Hi Ramon, I run full pipeline by foolowing command.
nextflow run TransPi.nf --all --reads /path/to/Read_R[1,2].fastq.gz --k 25,41,53,75 --maxReadLen 100 --outdir transpi-out -w transpi-wd --tracedir transpi-info -profile docker --allBuscos --skipQC --skipFilter --rescueBusco --buscoDist
And I got an error in process trinotate. My .command.out from process trinotate is this.
-- Running Trinotate --
memory
memory
-- Ending run of Trinotate --
-- Loading hits and predictions to sqlite database... --
memory
memory
memory
memory
memory
No transmembrane domains (tmhmm)
No Signal-P
No rnammer results
-- Loading finished --
-- Generating report... --
-- Report generated --
-- Creating GO file from XLS... --
-- Done with the GO --
-- Creating KEGG file from XLS... --
-- Done with the KEGG --
-- Creating eggNOG file from XLS... --
Since there is no output after the following process (e.g. the message "Done with the eggNOG"), I thought there was a problem with this command.
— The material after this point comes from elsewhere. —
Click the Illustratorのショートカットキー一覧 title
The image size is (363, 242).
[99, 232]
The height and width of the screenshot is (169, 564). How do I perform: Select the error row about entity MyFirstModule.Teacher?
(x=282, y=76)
However, when I ran this command in a different terminal, no error occurred.
cat Read_R.trinotate_annotation_report.xls | cut -f 1,13 | grep "OG" | tr "\`" ";" | sed 's/^/#/g' | sed 's/;/\n;/g' | cut -f 1 -d "^" | tr -d "\n" | tr "#" "\n" | grep "OG" >Read_R.eggNOG_COG.terms.txt
Is there any reason for this error? My TransPi version is v1.3.0-rc. Thank you.